- Nickname: TKD
- Thazhekode Location in Kerala, India Thazhekode Thazhekode (India)
- Coordinates: 10°57′0″N 76°17′0″E﻿ / ﻿10.95000°N 76.28333°E
- Country: India
- State: Kerala
- District: Malappuram
- Taluk: Perinthalmanna

Government
- • Type: Grama Panchayath
- • Body: Thazhekkode Grama Panchayat
- • Panchayat President: Hussain Kalappadan (IUML)
- • Vice President: Divya

Population (2011)
- • Total: 23,884

Languages
- • Official: Malayalam, English
- Time zone: UTC+5:30 (IST)
- PIN: 679341, 679322
- Vehicle registration: KL-53
- Niyama Sabha constituency: Perinthalmanna
- Block division: 8 - Thazhekode Division Perinthalmanna Block Panchayat
- Nearest town: Perinthalmanna (10km)
- Website: thazhekkodepanchayat.lsgkerala.gov.in

= Thazhekkod, Malappuram district =

 Thazhekode is a village and a gram panchayat in Malappuram district in the state of Kerala, India.

==Demographics==
As of 2011 India census, Thazhekode had a population of 23884 with 11429 males and 12455 females.

==History==
Thazekode was once the control of Nedungadies, the Nedunganad Rajas under Chera Kings.

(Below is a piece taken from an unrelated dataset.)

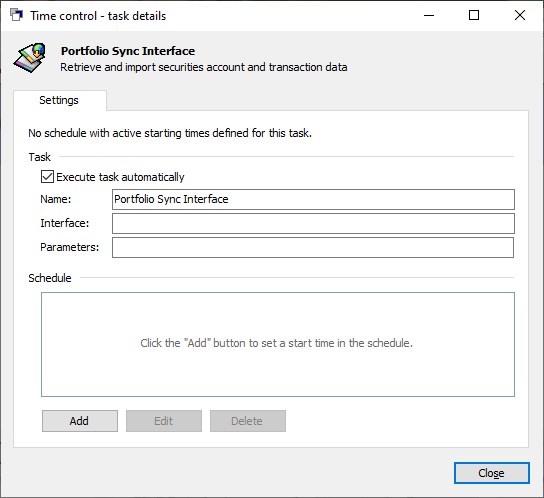Click the disabled Delete schedule button
This screenshot has width=544, height=498.
(x=248, y=421)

Later on captured by Valluvanad Rajas and Zamorin Rajas respectively. This place is situated at the foothill of Amminikadan Mala (mountain). The National High Way No. 966 is passing through it.

==Thazhekode==
Thazhekode. The place was famous for rice, hill produce, and forest products. Muslim families like Cholamugath, Ponneth, Nellaya and Nalakath are known for their wisdom and rich contributions for development of the place. Thazhekkode is the birth Place of former Education Minister Sri . Nalakath Sooppy and Adv. Cholamugath Koya, who was elected to Kerala Assembly in 1965 (which was dispersed by the President of India, since there was no majority for a party/alliance).

==Valaamkurishi==
The western portion of Thazhekode is known as Valaamkurisi, connected to the name of Valluvanad Rajas. Most of the landed property was in the holding of Pallasseri Moothamans, a title adorned by a branch of Nedungadies. After defeat of Valluvand, Zamoorin raja gave the control of this place to his chief Kotharayans, the second sthani of Kuthiravattathu Thampans.

==Transportation==
Thazhekkod village connects to other parts of India through Perinthalmanna and Mannarkkad towns. National highway No.966 passes through Tirur and the northern stretch connects to Goa and Mumbai. The southern stretch connects to Cochin and Trivandrum. Highway No.966 goes to Palakkad and Coimbatore. The nearest airport is at Kozhikode. The nearest major railway station is at [Shoranur]. Angadippuram railway station is 12 km away from Thazhekode.